Convert the data below into a Markdown table with the columns Row and Line. Give each nonblank line its own numbered row, and leave out blank lines.
━━━━━ Material
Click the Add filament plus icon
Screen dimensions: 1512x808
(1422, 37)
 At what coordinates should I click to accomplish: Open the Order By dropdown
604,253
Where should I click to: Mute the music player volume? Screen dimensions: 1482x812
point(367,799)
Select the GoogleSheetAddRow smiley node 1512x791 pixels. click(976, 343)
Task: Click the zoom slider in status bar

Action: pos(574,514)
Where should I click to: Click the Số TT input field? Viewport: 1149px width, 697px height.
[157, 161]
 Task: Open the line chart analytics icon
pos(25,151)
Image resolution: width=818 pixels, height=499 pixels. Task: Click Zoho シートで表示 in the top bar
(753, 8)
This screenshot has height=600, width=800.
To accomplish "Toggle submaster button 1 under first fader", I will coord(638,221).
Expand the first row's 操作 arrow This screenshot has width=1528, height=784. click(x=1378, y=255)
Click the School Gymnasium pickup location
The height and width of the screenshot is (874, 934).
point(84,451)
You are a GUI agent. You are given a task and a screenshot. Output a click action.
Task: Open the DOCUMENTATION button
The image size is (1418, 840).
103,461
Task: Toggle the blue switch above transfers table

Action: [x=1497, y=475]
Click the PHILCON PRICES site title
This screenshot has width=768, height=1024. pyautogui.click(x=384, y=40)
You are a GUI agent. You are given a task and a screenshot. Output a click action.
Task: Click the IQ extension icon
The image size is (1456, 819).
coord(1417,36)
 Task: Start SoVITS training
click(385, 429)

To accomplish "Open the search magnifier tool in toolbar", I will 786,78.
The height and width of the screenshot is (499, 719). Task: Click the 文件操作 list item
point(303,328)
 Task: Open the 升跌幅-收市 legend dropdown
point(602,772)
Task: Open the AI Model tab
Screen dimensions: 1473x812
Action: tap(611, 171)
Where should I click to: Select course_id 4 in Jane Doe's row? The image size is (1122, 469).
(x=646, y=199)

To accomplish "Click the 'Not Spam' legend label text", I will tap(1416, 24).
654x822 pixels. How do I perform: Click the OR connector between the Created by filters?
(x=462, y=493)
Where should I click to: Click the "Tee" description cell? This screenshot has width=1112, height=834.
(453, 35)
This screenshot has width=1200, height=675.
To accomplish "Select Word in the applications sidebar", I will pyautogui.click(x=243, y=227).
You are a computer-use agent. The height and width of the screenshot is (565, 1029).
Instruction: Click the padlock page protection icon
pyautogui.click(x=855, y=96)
━━━━━━━━━━
Answer in full
| Row | Line |
|---|---|
| 1 | Click the Add filament plus icon |
| 2 | Screen dimensions: 1512x808 |
| 3 | (1422, 37) |
| 4 |  At what coordinates should I click to accomplish: Open the Order By dropdown |
| 5 | 604,253 |
| 6 | Where should I click to: Mute the music player volume? Screen dimensions: 1482x812 |
| 7 | point(367,799) |
| 8 | Select the GoogleSheetAddRow smiley node 1512x791 pixels. click(976, 343) |
| 9 | Task: Click the zoom slider in status bar |
| 10 | Action: pos(574,514) |
| 11 | Where should I click to: Click the Số TT input field? Viewport: 1149px width, 697px height. |
| 12 | [157, 161] |
| 13 |  Task: Open the line chart analytics icon |
| 14 | pos(25,151) |
| 15 | Image resolution: width=818 pixels, height=499 pixels. Task: Click Zoho シートで表示 in the top bar |
| 16 | (753, 8) |
| 17 | This screenshot has height=600, width=800. |
| 18 | To accomplish "Toggle submaster button 1 under first fader", I will coord(638,221). |
| 19 | Expand the first row's 操作 arrow This screenshot has width=1528, height=784. click(x=1378, y=255) |
| 20 | Click the School Gymnasium pickup location |
| 21 | The height and width of the screenshot is (874, 934). |
| 22 | point(84,451) |
| 23 | You are a GUI agent. You are given a task and a screenshot. Output a click action. |
| 24 | Task: Open the DOCUMENTATION button |
| 25 | The image size is (1418, 840). |
| 26 | 103,461 |
| 27 | Task: Toggle the blue switch above transfers table |
| 28 | Action: [x=1497, y=475] |
| 29 | Click the PHILCON PRICES site title |
| 30 | This screenshot has width=768, height=1024. pyautogui.click(x=384, y=40) |
| 31 | You are a GUI agent. You are given a task and a screenshot. Output a click action. |
| 32 | Task: Click the IQ extension icon |
| 33 | The image size is (1456, 819). |
| 34 | coord(1417,36) |
| 35 |  Task: Start SoVITS training |
| 36 | click(385, 429) |
| 37 | To accomplish "Open the search magnifier tool in toolbar", I will 786,78. |
| 38 | The height and width of the screenshot is (499, 719). Task: Click the 文件操作 list item |
| 39 | point(303,328) |
| 40 |  Task: Open the 升跌幅-收市 legend dropdown |
| 41 | point(602,772) |
| 42 | Task: Open the AI Model tab |
| 43 | Screen dimensions: 1473x812 |
| 44 | Action: tap(611, 171) |
| 45 | Where should I click to: Select course_id 4 in Jane Doe's row? The image size is (1122, 469). |
| 46 | (x=646, y=199) |
| 47 | To accomplish "Click the 'Not Spam' legend label text", I will tap(1416, 24). |
| 48 | 654x822 pixels. How do I perform: Click the OR connector between the Created by filters? |
| 49 | (x=462, y=493) |
| 50 | Where should I click to: Click the "Tee" description cell? This screenshot has width=1112, height=834. |
| 51 | (453, 35) |
| 52 | This screenshot has width=1200, height=675. |
| 53 | To accomplish "Select Word in the applications sidebar", I will pyautogui.click(x=243, y=227). |
| 54 | You are a computer-use agent. The height and width of the screenshot is (565, 1029). |
| 55 | Instruction: Click the padlock page protection icon |
| 56 | pyautogui.click(x=855, y=96) |